== Required work ==
The required result is a copy of each line below in which "İletişim" appears.
= = = = =
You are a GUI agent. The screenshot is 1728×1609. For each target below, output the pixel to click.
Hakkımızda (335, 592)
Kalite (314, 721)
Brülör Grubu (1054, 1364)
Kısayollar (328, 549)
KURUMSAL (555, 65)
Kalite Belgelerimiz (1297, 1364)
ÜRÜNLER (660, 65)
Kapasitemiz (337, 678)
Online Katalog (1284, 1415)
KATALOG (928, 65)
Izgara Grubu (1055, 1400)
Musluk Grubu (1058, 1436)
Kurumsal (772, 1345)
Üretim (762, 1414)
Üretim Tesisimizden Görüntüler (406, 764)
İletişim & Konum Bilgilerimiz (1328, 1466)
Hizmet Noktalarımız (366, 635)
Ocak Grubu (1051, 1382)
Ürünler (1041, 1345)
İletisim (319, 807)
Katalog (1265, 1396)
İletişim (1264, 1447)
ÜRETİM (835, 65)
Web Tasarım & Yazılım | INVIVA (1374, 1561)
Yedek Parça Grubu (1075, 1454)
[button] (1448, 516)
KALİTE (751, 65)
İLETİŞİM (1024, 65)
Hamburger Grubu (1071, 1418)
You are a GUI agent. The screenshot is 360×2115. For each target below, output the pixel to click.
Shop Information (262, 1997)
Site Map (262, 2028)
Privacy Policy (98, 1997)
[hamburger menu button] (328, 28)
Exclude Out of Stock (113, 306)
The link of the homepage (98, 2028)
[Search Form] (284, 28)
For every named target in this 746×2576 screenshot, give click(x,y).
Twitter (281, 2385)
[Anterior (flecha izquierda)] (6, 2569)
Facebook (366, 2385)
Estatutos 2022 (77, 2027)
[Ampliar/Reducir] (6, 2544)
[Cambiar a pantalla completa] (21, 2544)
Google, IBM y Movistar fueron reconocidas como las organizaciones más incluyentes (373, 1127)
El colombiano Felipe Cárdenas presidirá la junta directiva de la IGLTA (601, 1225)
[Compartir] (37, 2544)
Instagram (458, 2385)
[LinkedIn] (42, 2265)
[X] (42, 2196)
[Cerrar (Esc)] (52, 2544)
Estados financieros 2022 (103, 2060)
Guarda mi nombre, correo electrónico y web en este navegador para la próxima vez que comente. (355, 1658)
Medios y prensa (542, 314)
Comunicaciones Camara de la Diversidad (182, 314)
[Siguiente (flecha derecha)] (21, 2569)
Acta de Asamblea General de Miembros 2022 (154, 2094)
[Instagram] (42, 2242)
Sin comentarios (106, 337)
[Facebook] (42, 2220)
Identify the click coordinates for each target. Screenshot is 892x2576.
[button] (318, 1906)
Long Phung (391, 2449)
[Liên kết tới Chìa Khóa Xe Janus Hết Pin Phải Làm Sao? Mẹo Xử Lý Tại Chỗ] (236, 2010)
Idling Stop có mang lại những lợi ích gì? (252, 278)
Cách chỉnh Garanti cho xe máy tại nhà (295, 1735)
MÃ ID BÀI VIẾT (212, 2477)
= = = = =
== Written response ==
İletişim & Konum Bilgilerimiz (1328, 1466)
İletişim (1264, 1447)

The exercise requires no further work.